On the couch, under her window was spread the beautiful frock which her step-mother had prepared for her to wear. It was of white satin, rich and elaborate, and encrusted with much beautiful lace, which had been in her father's family for years, and was yellow with age. It was traditional that all the brides of the house had worn these rare laces. Dawn hated the frock and the lace. She would much rather have worn a simple muslin of her own mother, but as the marriage was not to her taste, why should her dress be, either? What mattered it? Let them all have their way with her.
Mrs. Van Rensselaer had taken much pride in preparing the beautiful garments, but Dawn knew why. She knew that it was for others to look upon, so that they would praise the step-mother for having been so good to the child who had been thrust upon her care under circumstances which, to put it mildly, were unpleasant. It spoke of no loving kindness toward her.
And so Dawn did not go over to the couch, as many another girl might have done, to examine again the filmy hand-embroidered garments, the silk stockings, and the dainty satin slippers, sewed over with seed-pearls that were also an heirloom in the family. They meant to her nothing but signs of her coming bondage.
Instead, she went to the little three-legged mahogany stand, where she had placed in a tall pitcher her spray of rosebuds. She bent over to take in their delicate fragrance, and the eyes of him who had given them to her seemed to be looking into her soul again, as twice they had looked before.
It was a strange thing—and she thought of it afterward many times—that she did not yet know who he was, and had never stopped to question. It had not even occurred to her to wonder if he were a relative or only a friend, or how he came to be in her home. She accepted him as she would have accepted a respite in some quiet place for her fevered spirit, or the visit of an angel with a message of strength from heaven. She had a vague feeling that if he had come before things might have been different.
She knelt beside the stand and let her hot cheek rest against a cool bud; she touched her lips to another, and then laid the roses on her eyelids. It seemed almost like a pitying human hand upon her spirit, and comforted her tired heart. She felt that she was growing old, very, very old, in these last few hours, to meet the requirements of her wedding day, and the touch of the buds seemed to steady and help her, as her mother's hand and lips might have done.

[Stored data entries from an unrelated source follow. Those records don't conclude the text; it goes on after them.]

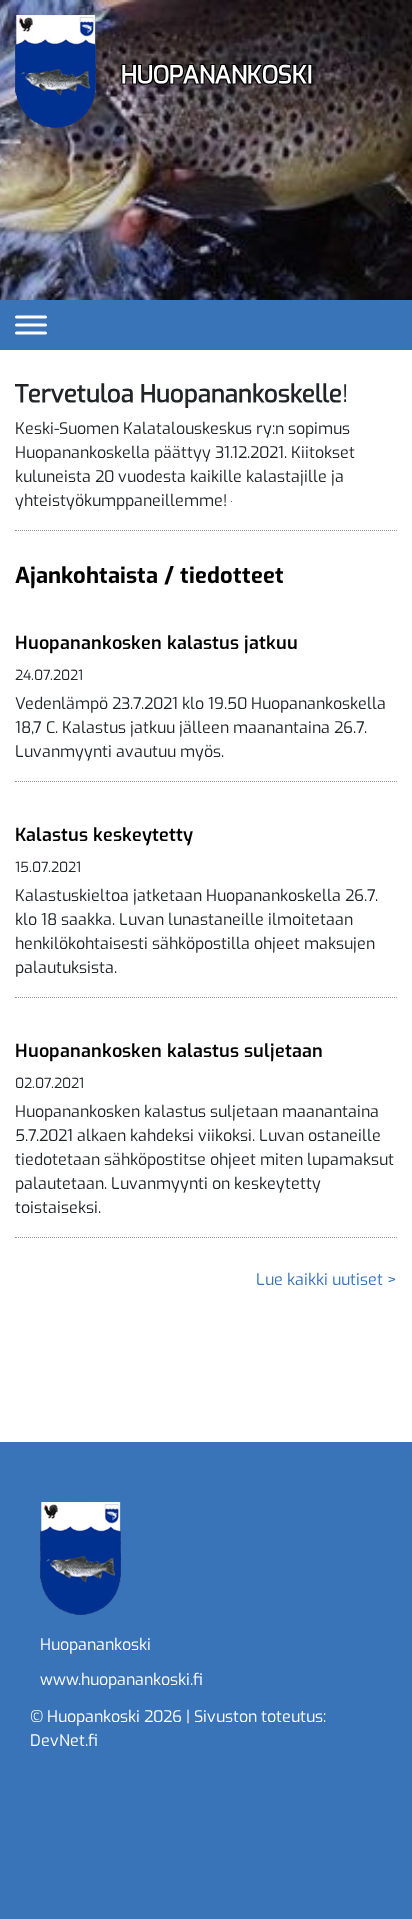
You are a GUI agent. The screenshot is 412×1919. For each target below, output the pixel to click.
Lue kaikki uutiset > (326, 1279)
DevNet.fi (64, 1740)
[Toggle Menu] (31, 324)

By and by she would have to get up and put on those fine garments lying over there in the morning sunlight, and go downstairs, for them all to stare at her misery; but now she would forget it all for a little while, and just think of her new-found friend, who had looked at her with such a wonderful smile—a smile in which there seemed no place for fault-finding or sternness or grim solemnity—the things which had seemed to make up the main part of her girlhood life.
Meantime, Mr. Winthrop and his host had gone to meet the train, upon which the expectant bridegroom would arrive.
As they neared the tavern that served as a station for the new railroad, they saw an old man, a woman, and two little children sitting upon a settle on the front stoop. The man arose and came a step or two toward them, and Mr. Winthrop saw that it was William McCord.